WRITTEN TASKS »
A – Reproduce verbatim a span from the passage on long-term investing, beginning at the words "What makes investors" and stopping after the words "ephemeral with hindsight.".
B – Answer these questions from the passage on long-term investing:
(i) Which investors does it say make far better long-term investors?
(ii) What two things does it name as making investors sell too soon?
(iii) What does it say a seller is more likely than not giving up by taking a modest gain?
C – Extend the passage on long-term investing, picking up after its final sentence.

EXCERPT PROVIDED »
And this applies to HYPers in particular as well as to other long-term investors in general. There is no reason to suppose that the typical HYPer is any more savvy about trading than other small investors.

The trouble is that HYPing, and small investing generally, is flooded with people who think they have the skill to trade, against the weight of evidence that they almost certainly don't. It's largely a macho thing, confined very largely to the male ego because successful trading is one modern substitute for more ancient ways of trying to prove you are a real man. Most women don't feel they have to prove anything and make far better long-term investors, being willing to leave well alone.

What makes investors sell too soon? A modest capital gain and in the other direction, panicking over a capital loss possibly induced by some business problem which appears major at that point but turns out to be ephemeral with hindsight.

By taking that modest gain, you are more likely than not to be giving up a far larger gain that may occur over time. And by taking that loss, you are missing out on the recovery that may occur over time. Not in every case, I know that we can all give examples where selling turned out to be the correct move. But this a question of the optimum overall strategy, of where the most advantage lies, in cognisance of the fact that too many small investors don't know when a sale is the right move or not, they just think they do. I'm saying that the optimum position is that doing nothing will be a lot more profitable on balance in time than doing something.

RAW RECORDS »

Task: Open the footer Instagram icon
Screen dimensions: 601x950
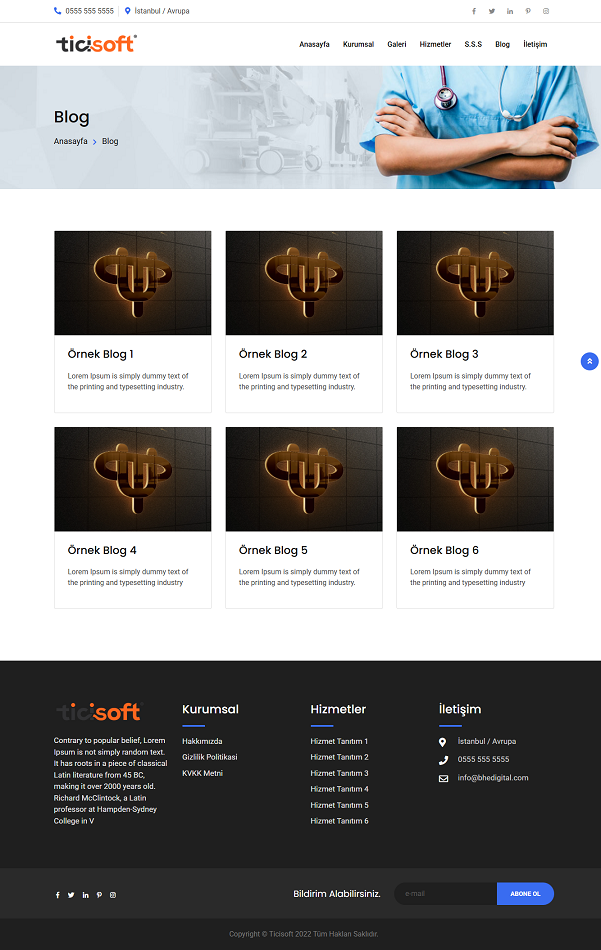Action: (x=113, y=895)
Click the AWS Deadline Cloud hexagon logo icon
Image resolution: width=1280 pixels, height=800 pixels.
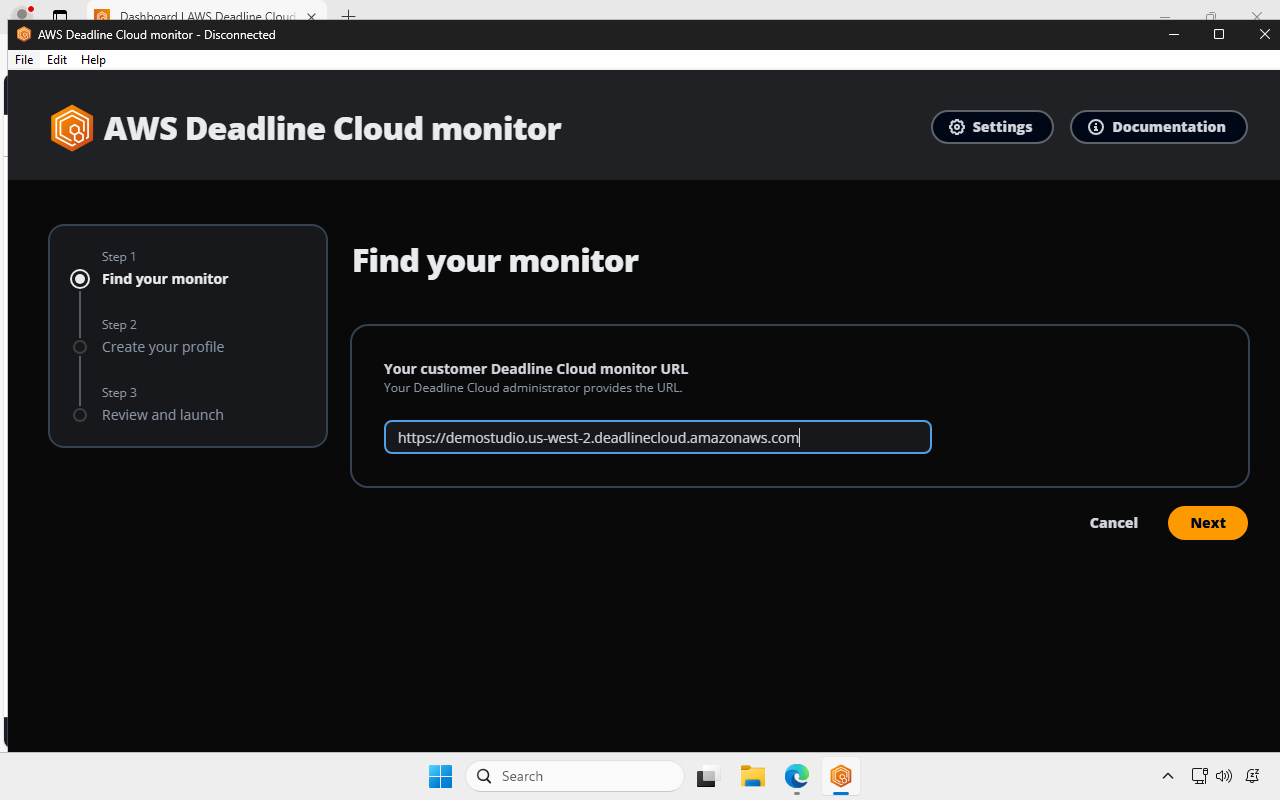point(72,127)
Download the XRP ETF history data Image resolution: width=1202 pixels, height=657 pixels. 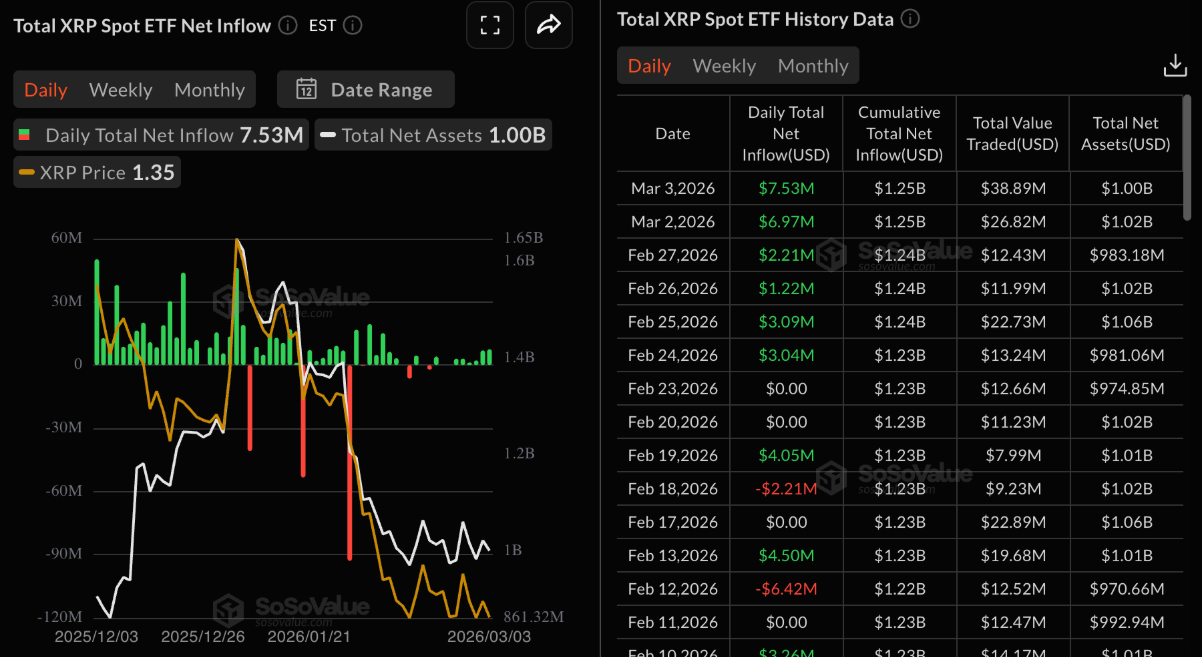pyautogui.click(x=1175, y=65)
==
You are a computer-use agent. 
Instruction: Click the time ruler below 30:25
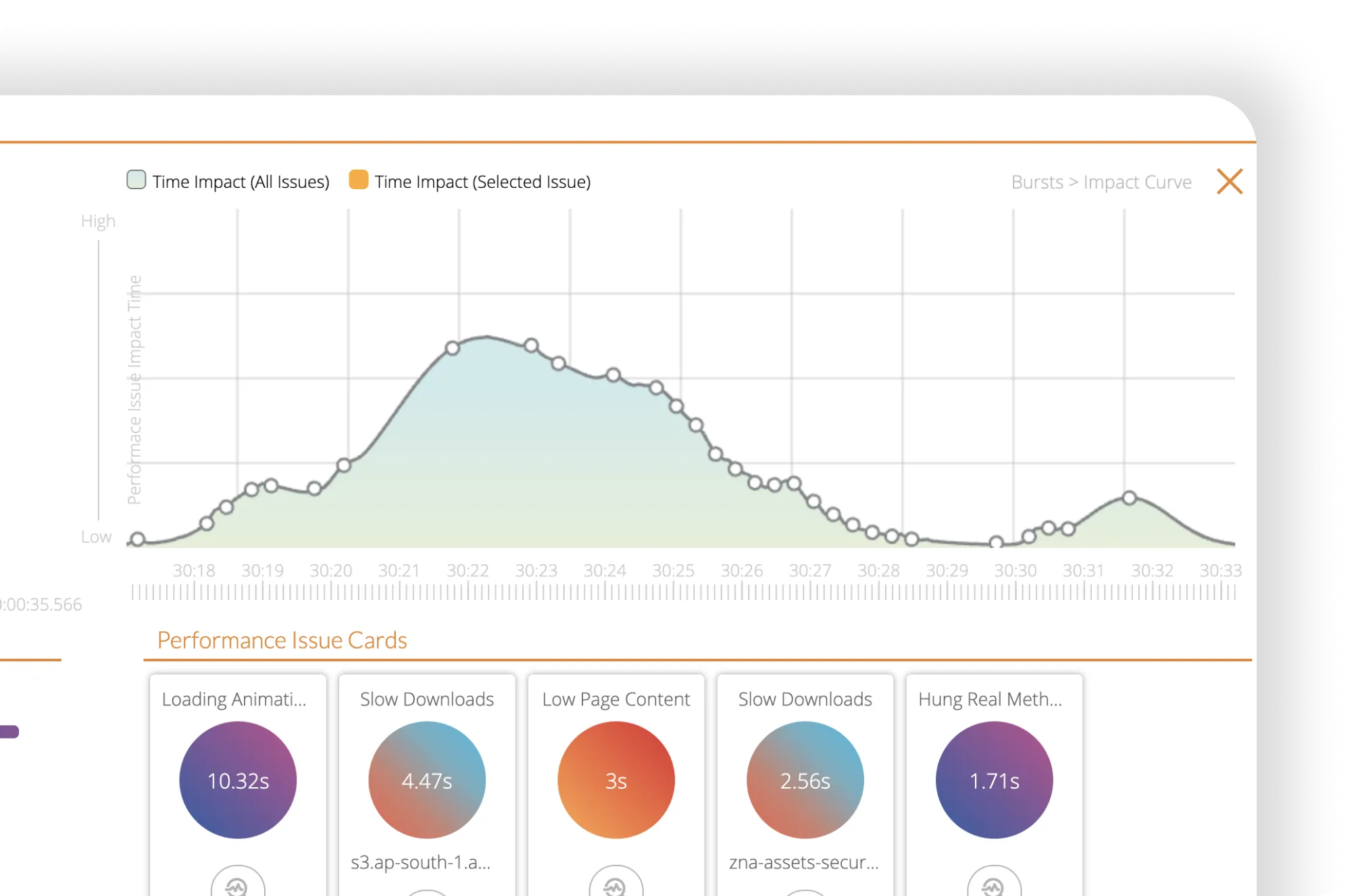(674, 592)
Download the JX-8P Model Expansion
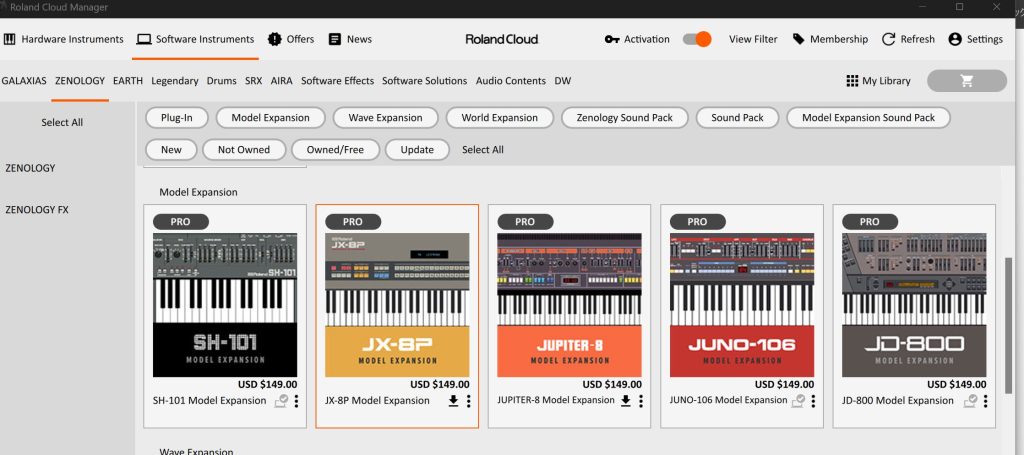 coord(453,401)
...
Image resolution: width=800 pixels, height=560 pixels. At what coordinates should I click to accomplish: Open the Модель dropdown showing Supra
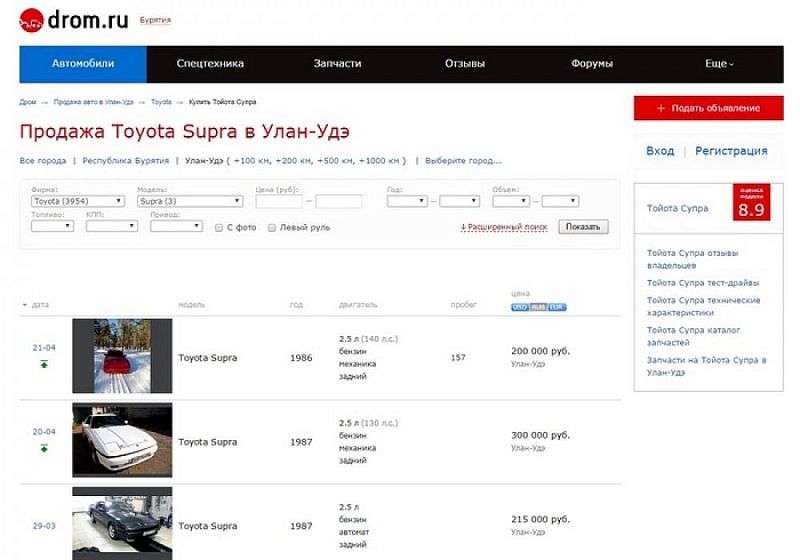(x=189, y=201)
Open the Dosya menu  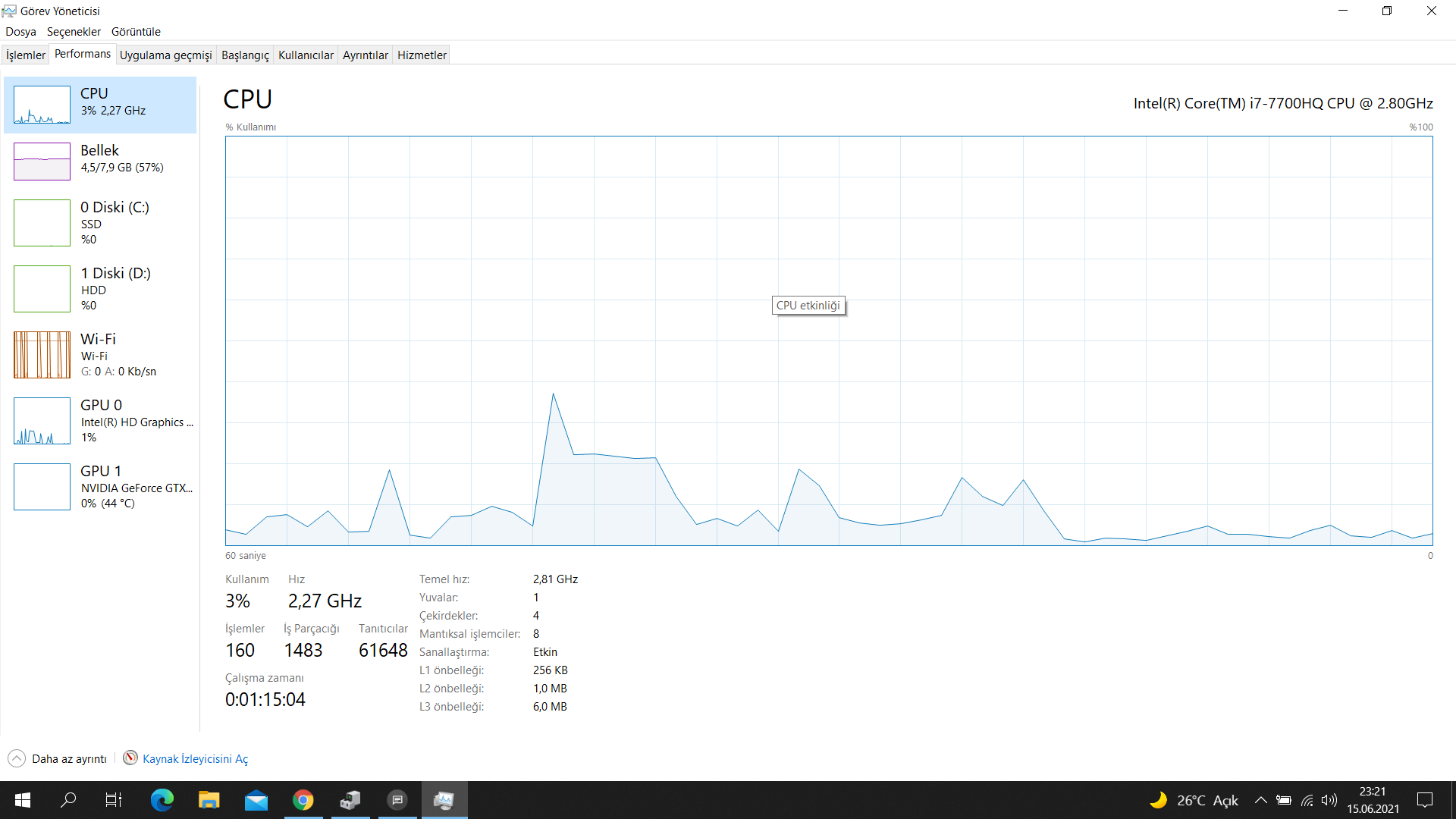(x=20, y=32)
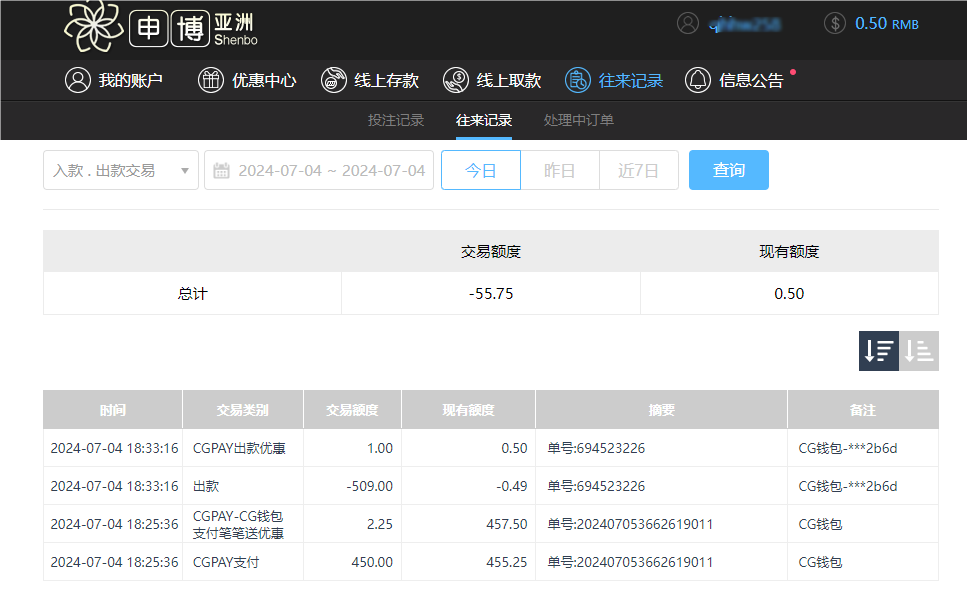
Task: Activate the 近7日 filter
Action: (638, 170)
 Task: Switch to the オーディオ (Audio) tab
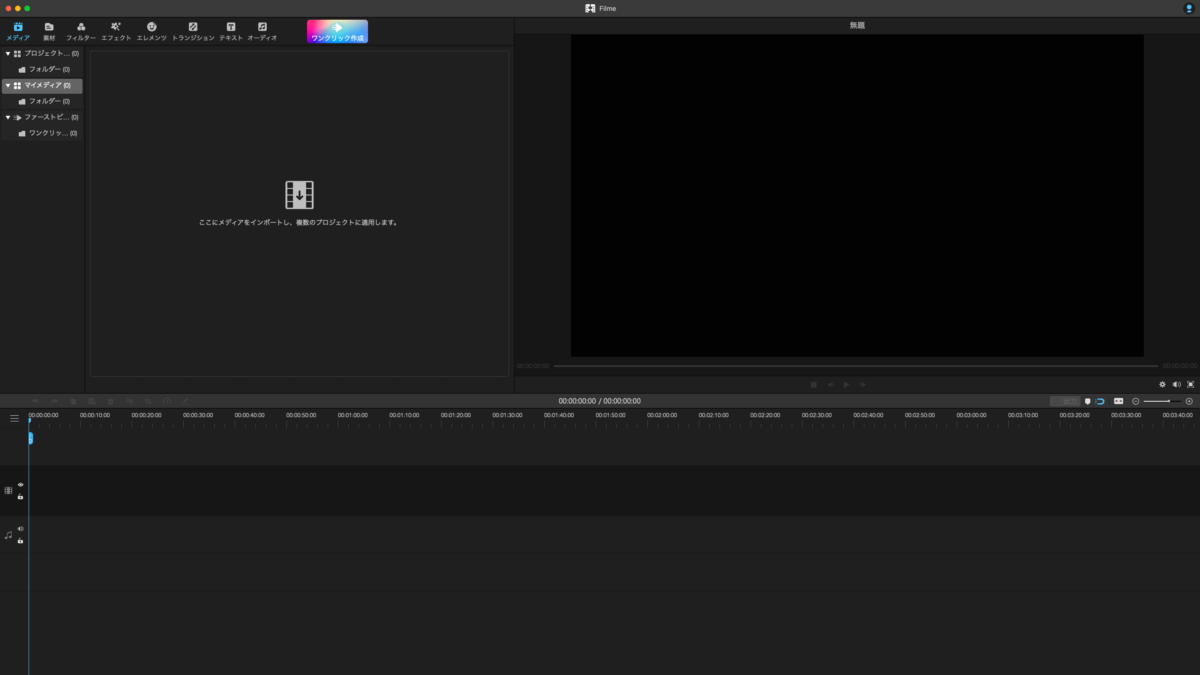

THE RESULTS »
A –
What makes investors sell too soon? A modest capital gain and in the other direction, panicking over a capital loss possibly induced by some business problem which appears major at that point but turns out to be ephemeral with hindsight.

B –
(i) Most women, being willing to leave well alone.
(ii) A modest capital gain, and panicking over a capital loss.
(iii) A far larger gain that may occur over time.

C –
It's worth looking at the reasons for this, at why I believe market trading beats tinkering. It's because the market, though not wholly efficient, is not wholly inefficient, either. Especially when it comes to the big caps that are used for HYP construction, because those shares are closely watched and have a lot of vested interests.

Thus for example, over the years, it is fairly likely that a number of shares in an HYP may be taken over. HYP1 had several bids in its early days. This will in nearly every case realise a much larger gain than the investor could have done by trading it earlier, even taking the holding time into account. But note that you never know which ones may be taken out and it can be those where you least expect it.

My point is that generally, inefficient big-cap companies will be dealt with one way or another in the long run to the HYPer's benefit. Not every one but that is the trend. Other methods include spinning off new shares or reorganisations involving replacing the management and so on. And it's not only inefficient companies that are taken out by bids. Many others are too just because the bidder wants the business. A lot of such bids involve the bidder overpaying and don't work out, but who cares? If you score a fat gain on an HYP share this way then market trading has worked for you.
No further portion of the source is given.